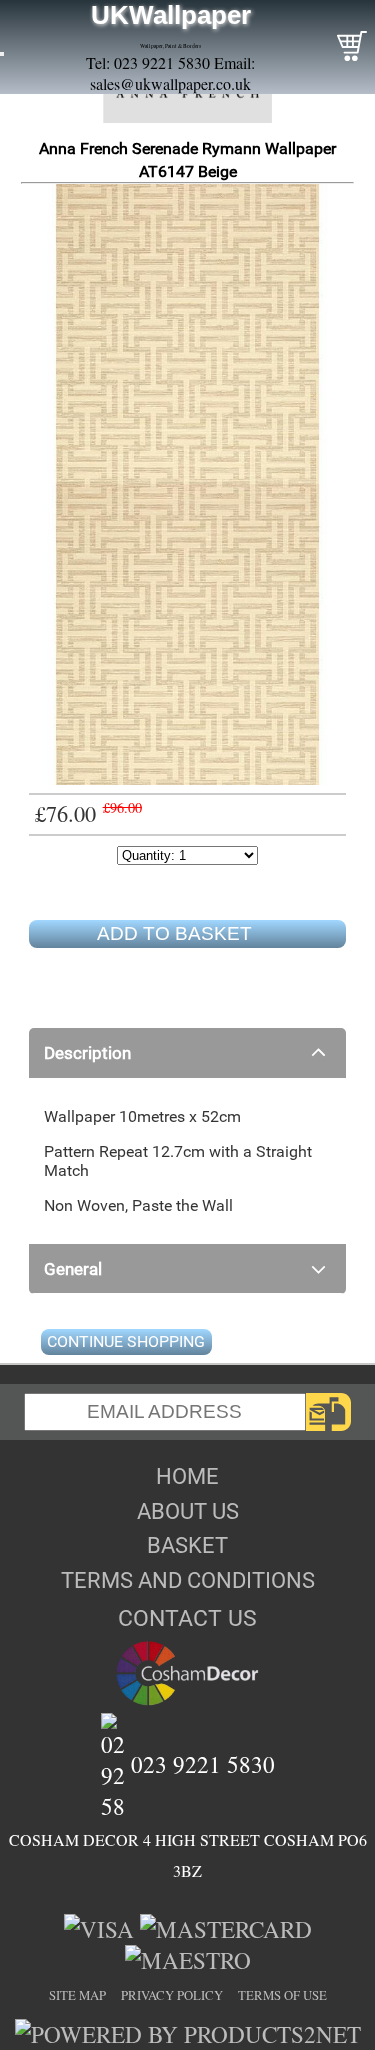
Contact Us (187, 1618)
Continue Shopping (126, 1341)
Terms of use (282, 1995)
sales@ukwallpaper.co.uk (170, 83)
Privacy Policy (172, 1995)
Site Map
········
**What you will do**.
Using the records above, output an exact copy without any pictures.

**Answer to this exercise**.
Contact Us (187, 1618)
Continue Shopping (126, 1341)
Terms of use (282, 1995)
sales@ukwallpaper.co.uk (170, 83)
Privacy Policy (172, 1995)
Site Map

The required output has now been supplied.